_YOUR ASSIGNMENT_
Look below for the line that has "Image resolution: width=1107"; output exactly from it through the line that has "Image resolution: width=269", and leave the pictures out.

_EXTRACTED MATERIAL_
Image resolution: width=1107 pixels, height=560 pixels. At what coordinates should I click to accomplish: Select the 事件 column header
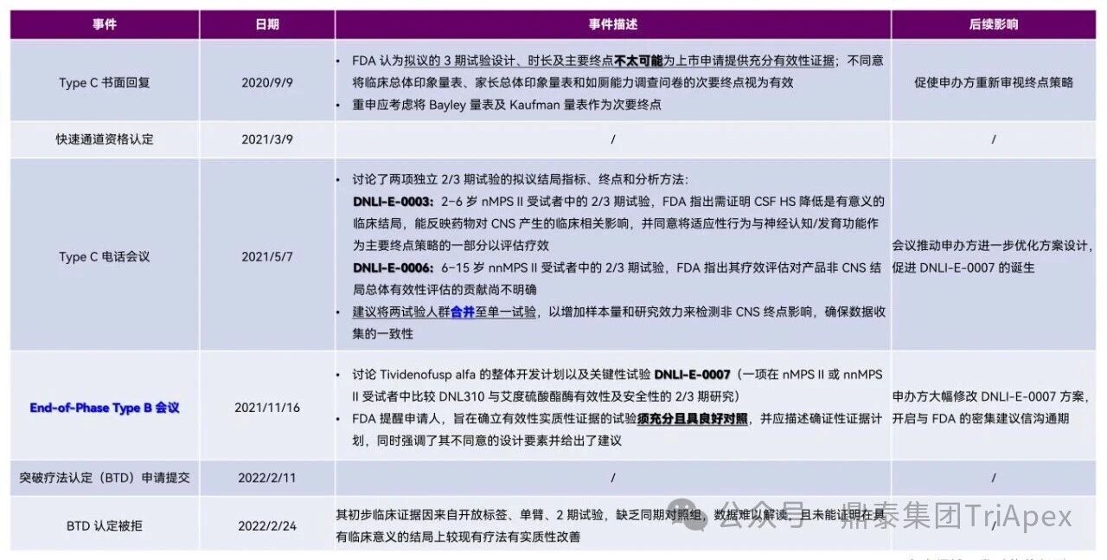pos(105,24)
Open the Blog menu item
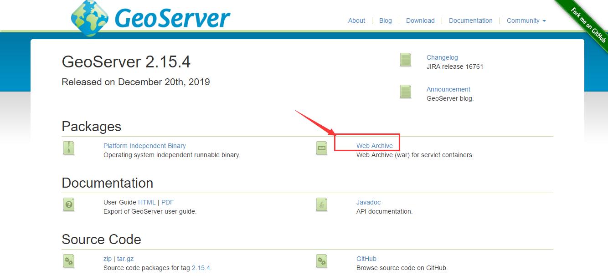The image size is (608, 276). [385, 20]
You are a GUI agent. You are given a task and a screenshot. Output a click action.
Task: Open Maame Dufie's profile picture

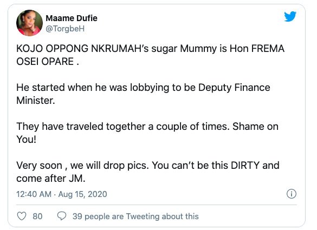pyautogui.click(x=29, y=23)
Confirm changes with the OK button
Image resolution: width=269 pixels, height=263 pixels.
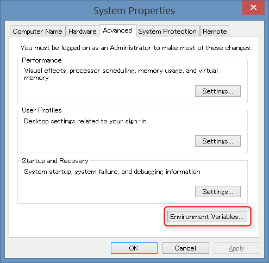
* * *
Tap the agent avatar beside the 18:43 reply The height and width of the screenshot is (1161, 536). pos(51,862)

_ANSWER TO THE EXERCISE_
Image resolution: width=1107 pixels, height=560 pixels. At what coordinates should I click to accomplish: Select the 事件 column header
pos(105,24)
Open the Blog menu item
The image size is (608, 276). [385, 20]
You are a GUI agent. You are given a task and a screenshot. Output a click action.
Task: Open Maame Dufie's profile picture

pyautogui.click(x=29, y=23)
Confirm changes with the OK button
Image resolution: width=269 pixels, height=263 pixels.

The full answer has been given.